In Lampung, his love of Lampung traditional art kept growing and he fervently delved into branches of local art such as dance, music and fine art. “In several aspects the traditional arts of Bali and Lampung have similarities. I’ve been teaching Lampung art to Balinese youths here because they’ve become Lampung residents,” he indicated.

“I’m also instructing woodcarving classes for indigenous Lampung people. We’ve been living peacefully with members of the local community. I’ve even been adopted as a younger brother of Lampung’s traditional musician, Syafril Yamin,” he said.

Wayan is known in Lampung to have identified the tones of cetik or gamolan pekhing, a traditional musical instrument of Lampung that is centuries old. Made from bamboo strips, according to Wayan the instrument was influenced by Chinese culture.

Along with Syafril Yamin, also a cetik craftsman, Wayan has introduced the traditional instrument to various schools in Lampung, besides holding workshops on cetik at art colleges in Indonesia, including ISI Denpasar and counterpart institutes in Bandung, Solo, Medan and Surabaya.

“ISI Denpasar plans to include cetik in the Indonesian music curriculum of the college. I’ll be striving to make Lampung’s traditional music a subject studied in all art colleges in Indonesia,” said Wayan, who holds a master’s degree in religion and culture from the Indonesian Hindu University, Denpasar.

Wayan has — again through working with Syafril Yamin — been teaching local students and teachers how to play cetik.

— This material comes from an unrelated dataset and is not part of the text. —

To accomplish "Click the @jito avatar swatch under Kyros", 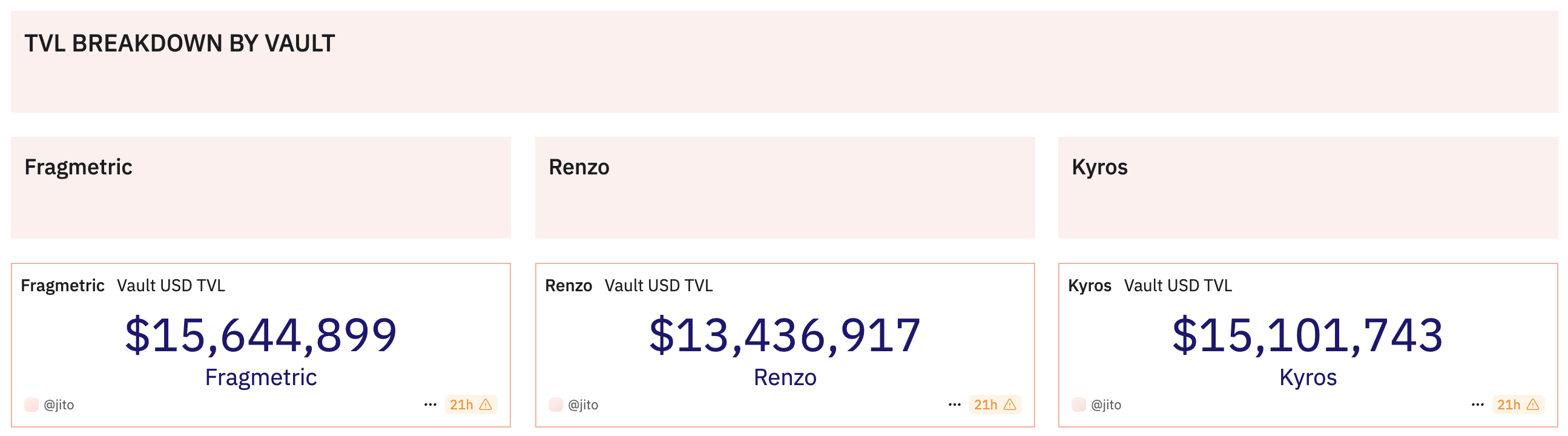I will click(x=1081, y=404).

Their hard work has made the traditional musical instrument popular in Lampung, its place of origin.

Wayan noted the resemblance of this instrument, also called gamolan pekhing, to those found in the likes of Bali, Java and Sulawesi. Nearly all regions have such bamboo musical instruments with different tones.

“Cetik is different from Sulawesi’s kulintang in its tone character. Cetik has six tones with a slight diatonic influence and Chinese touch, which I call the six-tone pelog key,” he said.

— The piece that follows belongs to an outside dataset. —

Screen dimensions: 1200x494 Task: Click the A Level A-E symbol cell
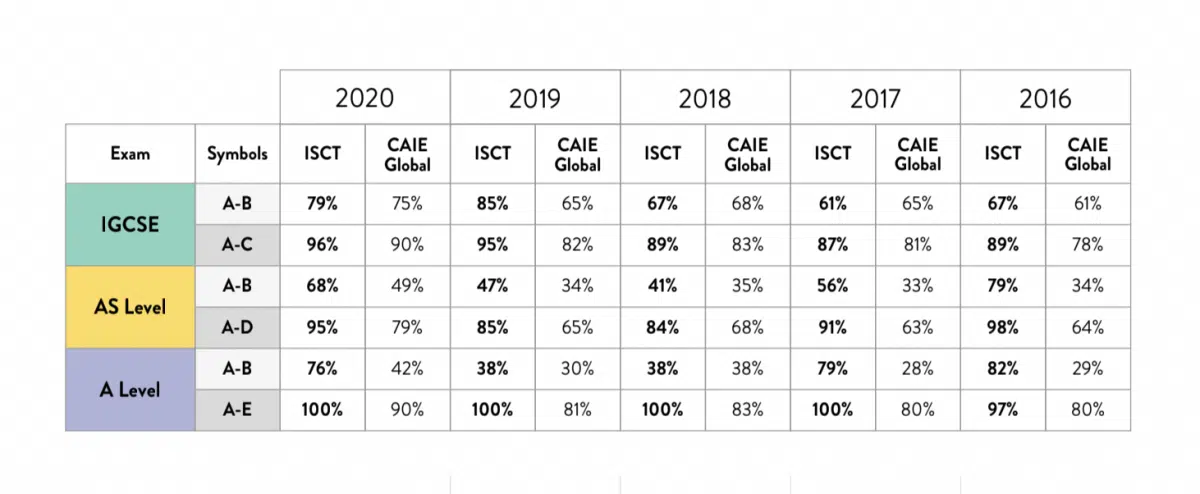tap(238, 410)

“The fourth tone, or fa, is missing. I think it’s due to the ethnic Chinese belief that number four connotes death, so that is omitted. That’s how Chinese culture affects this traditional instrument,” he said.

In February 2012, Wayan’s research on Lampung’s music was published in a book, Gamolan Pekhing (Bamboo musical instrument). “The book will be among the texts for extracurricular traditional music teaching in Lampung’s schools,” he added.

Wayan’s dedication to the traditional art of Lampung earned him a Cultural Masterpiece Award from the Indonesian Records Museum (MURI) in 2011. Wayan was described as having identified the six-tone pelog key of cetik and had popularized the traditional music among students.